Nearly 40 extra-help workers, many of them clinicians and therapists, are affected by the reduction, according to county health officials.|

Facing a budget squeeze made even tighter by the October wildfires, Sonoma County’s mental health division is limiting its staffing levels in all but four of its 37 programs by cutting back on slots for temporary workers who often perform the duties of full-time employees.

Nearly 40 extra-help workers, including clinicians and therapists, are affected by the reduction, according to county health officials, who said they must cut back temporary staffing because of a projected $11 million to?$13 million deficit in the Behavioral Health division’s budget for the current fiscal year.

The anticipated budget gap comes largely from a change in the way the state provides certain funds for mental health services, and it existed even before the destructive fires placed an additional strain on county resources, according to Barbie Robinson, the county’s health services director.

Overall, the county has forecast a $21 million shortfall at the end of the current fiscal year because of projected tax revenue declines and cost increases associated with the fires.

“Sonoma County is not the only county faced with budgetary challenges related to behavioral health - this is an issue that is affecting counties across the state,” Robinson said. “The (firestorm) has compounded a budgetary challenge that existed prior to the disaster.”

The Behavioral Health division will continue to employ extra-help workers in its transportation, employment assistance and DUI programs, as well as the crisis stabilization unit, according to Robinson. All ?extra-help staff will remain on a list and can work in those four programs if they’re qualified, she said.

The operations change came as a surprise Friday to Sonoma County Board of Supervisors Chairwoman Shirlee Zane, a longtime advocate for mental health services. Zane was aware of the Behavioral Health budget strain but not the extra-help reduction, she said.

“I was never told we were going to cut back on extra help. That’s news to me,” Zane said. “It’s already so difficult to meet mental health needs. Now, we got a whole community in trauma and grieving. I would never approve of that.”

Zane said she was particularly troubled by the extra-help limitations in light of the board’s recent creation of a county office dedicated to wildfire recovery and resiliency for at least five years. The office will have seven staff members, including three current county employees and three new time-limited analysts.
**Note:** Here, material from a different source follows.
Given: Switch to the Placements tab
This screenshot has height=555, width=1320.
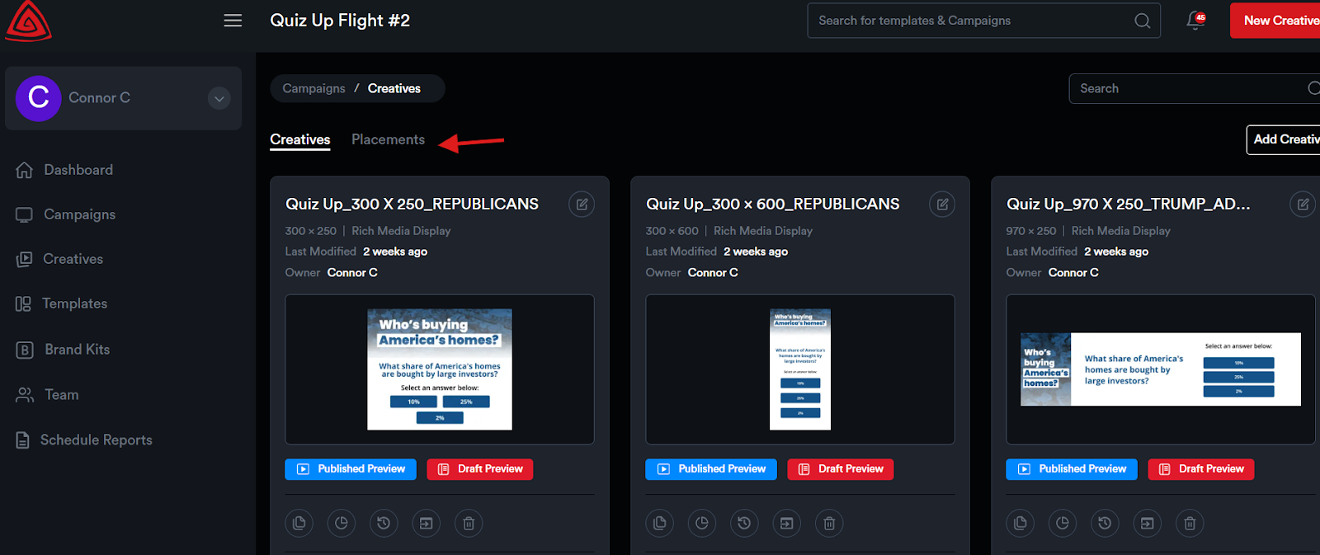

“I don’t want to hire a bunch of analysts when what the community needs is mental health services,” Zane said.

Extra-help workers do not receive most of the benefits of full-time employees - they accrue no vacation time or pension, for example. Departments bring them in based on need and financial ability, and have the discretion to scale back as necessary, according to Christina Cramer, the county’s human resources director.

“They’re hired to augment operations in some way,” Cramer said. “It’s kind of like a substitute teacher, where they might need a sub for two weeks, three weeks at a time or a month full time.”

That means the reduction of opportunities for an extra-help worker is not a layoff.

Still, an extra-help staff member can regularly work 40-hour weeks when a permanent employee is on vacation or sick leave or when the county has a vacancy but needs to maintain certain staffing levels, officials said. The county typically uses an extra-help worker for a continuous period of no longer than one year, although provisions exist to extend in some circumstances, Cramer said.

And they can be union members, too: Of the 37 extra-help staff members affected by the Behavioral Health reduction, 21 are represented by Service Employees International Union Local 1021, the county’s largest organized labor group, according to the health department.

“Extra help is often used rather than employing full-time people,” said Joel Evans-Fudem, president of SEIU Local 1021’s Sonoma County chapter. “What I’ve been trying to work on with the county is to try to find a pathway for extra-help workers to be converted into full time. They often say on hiring extra-help workers that this can lead to a full-time position, and right now there’s actually no mechanism for that to happen.”

Evans-Fudem said he worried that, after limiting extra-help workers in the Behavioral Health division, the county might further move to eliminate numerous vacant jobs and contract some programs to third-?party operators.

County health officials are still working on a fiscal assessment of the Behavioral Health division and assessing any further changes that may be necessary due to the financial constraints.

“We recognize the fact that this is a challenging time, and we have taken as many steps as possible to try to gain some efficiencies,” Robinson said. “It’s always the last option to reduce staffing - that’s the last thing we look at. We’re really trying to work to right-size the budget moving forward.”